Oil prices dropped to multi-month lows on Tuesday as OPEC+ confirmed its first production increase since 2022, while U.S. tariffs on Canada, Mexico, and China—along with Beijing’s retaliatory measures—added pressure. Brent crude settled at $71.04, down $0.58 or 0.8%, after hitting a session low of $69.75, its weakest since September. WTI crude fell to $68.26, losing $0.11 or 0.2%.
The decline followed OPEC+’s decision to proceed with an April output increase of 138,000 barrels per day, a move analysts suggest reflects political considerations, including pressure from U.S. President Donald Trump for lower oil prices. The market also reacted to U.S. tariffs taking effect at 25% on imports from Canada and Mexico, including a 10% levy on Canadian energy, while tariffs on Chinese goods doubled from 10% to 20%. In response, China raised import duties on U.S. agricultural products and restricted 25 American firms from trade and investment.
Geopolitical developments added further uncertainty. Ukrainian President Volodymyr Zelenskiy signaled willingness to negotiate after last week’s Oval Office confrontation with Trump, while the White House reportedly asked for a sanctions relief list to discuss with Russia, potentially boosting Moscow’s oil exports.

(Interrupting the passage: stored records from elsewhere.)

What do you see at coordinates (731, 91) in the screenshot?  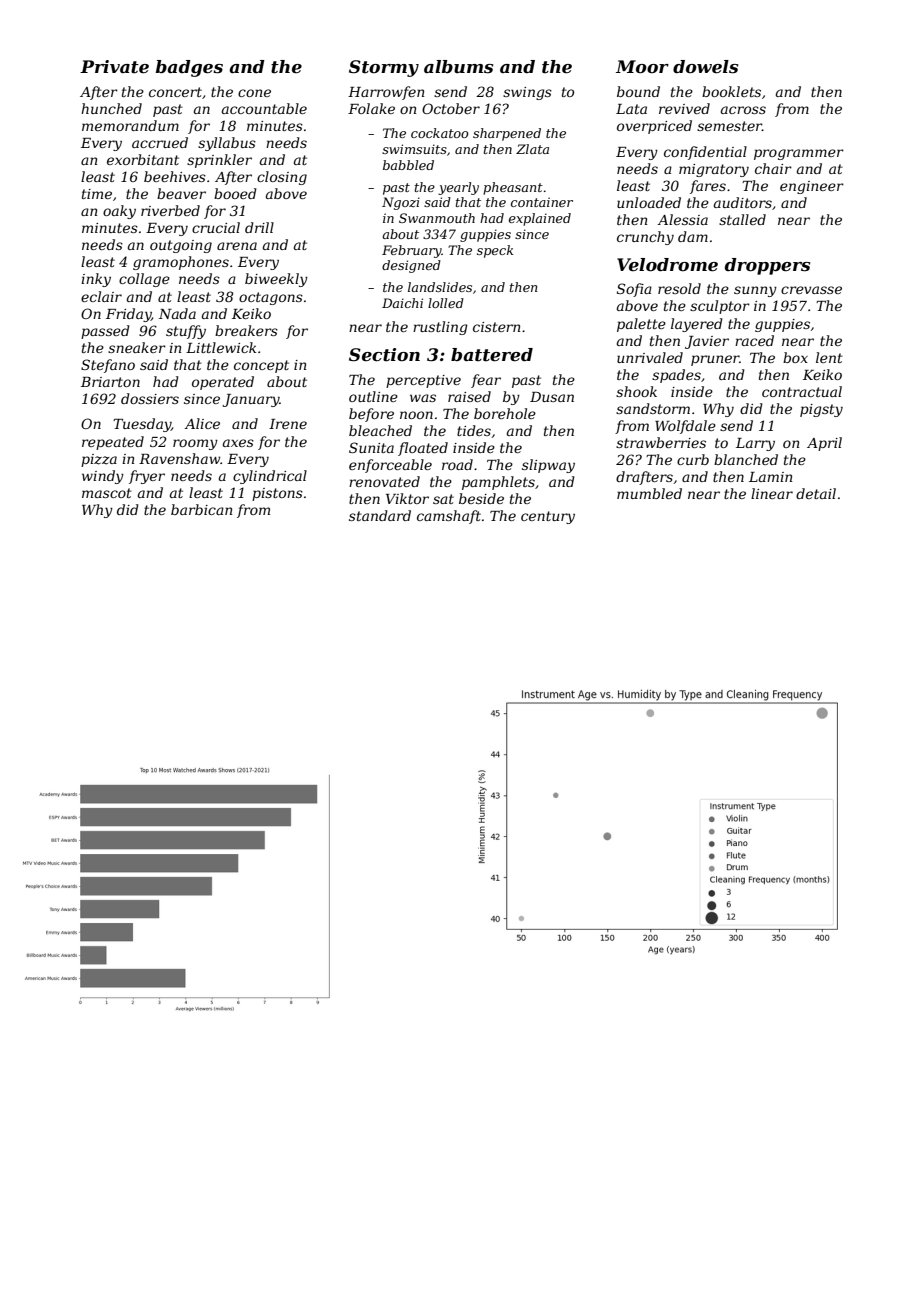 I see `booklets` at bounding box center [731, 91].
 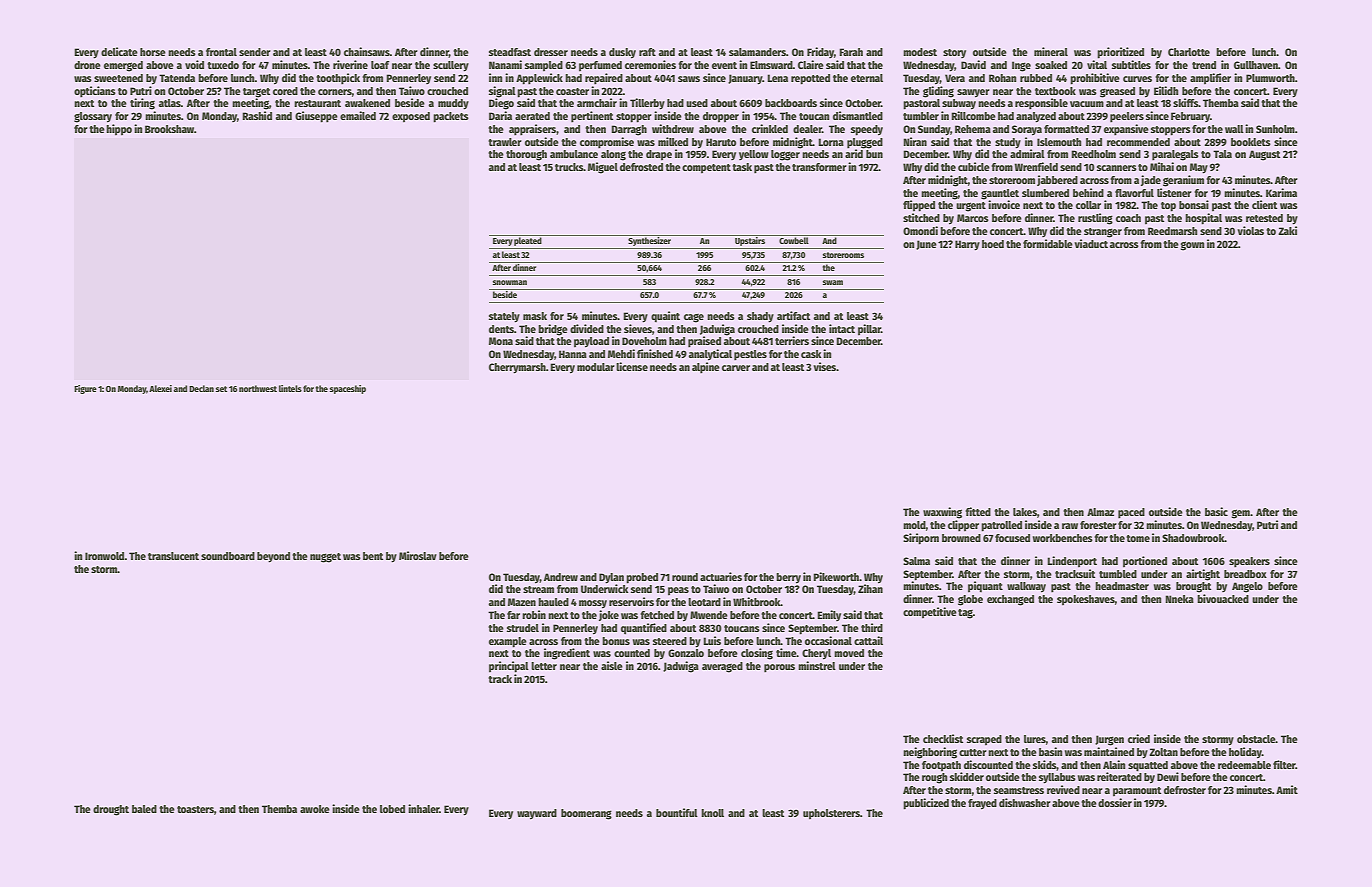 I want to click on lobed, so click(x=392, y=809).
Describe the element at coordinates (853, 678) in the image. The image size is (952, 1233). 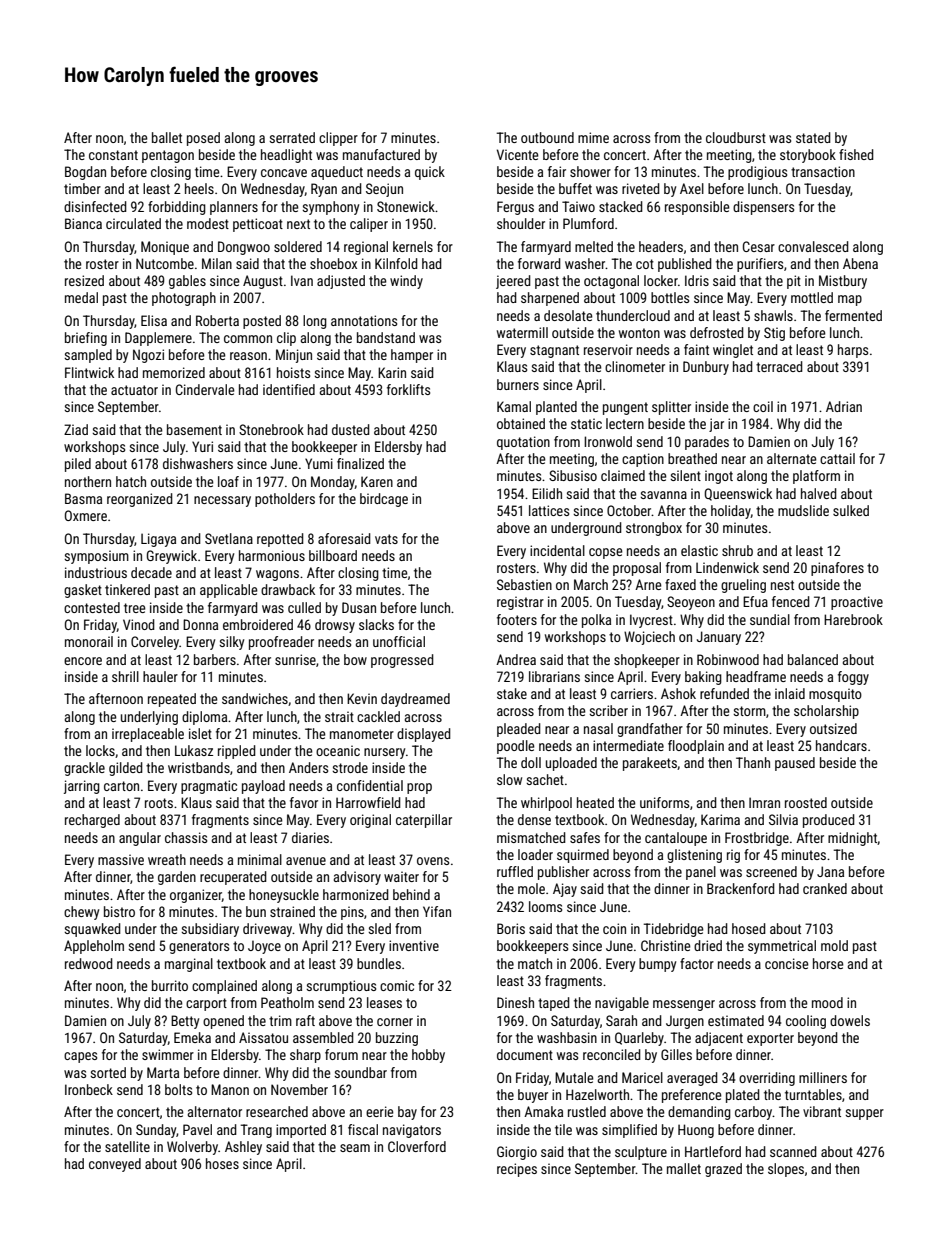
I see `foggy` at that location.
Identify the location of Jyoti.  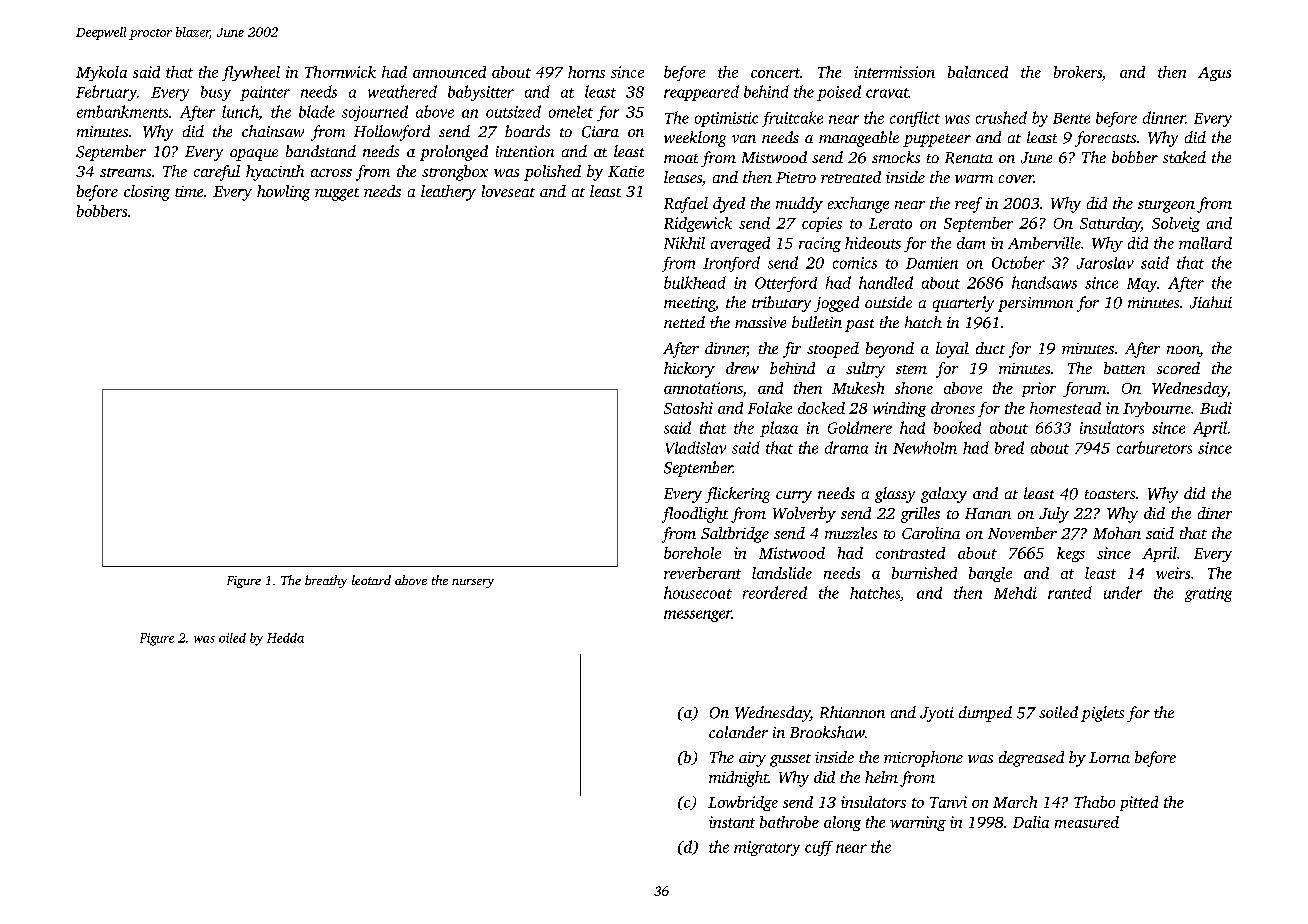
(937, 714).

However, Goldman Sachs analysts noted that Russia’s supply remains more constrained by OPEC+ quotas than by sanctions. Meanwhile, concerns over weaker Chinese demand, driven by upcoming refinery maintenance, further weighed on the market.
In a separate development, the U.S. revoked Chevron’s license to operate in Venezuela, cutting off a significant crude supply channel after Washington accused President Nicolás Maduro of failing to meet electoral reform commitments. While oil prices initially plunged on these developments, they stabilized later in the session, though lingering concerns over supply growth, trade disruptions, and slowing demand continue to pressure the market.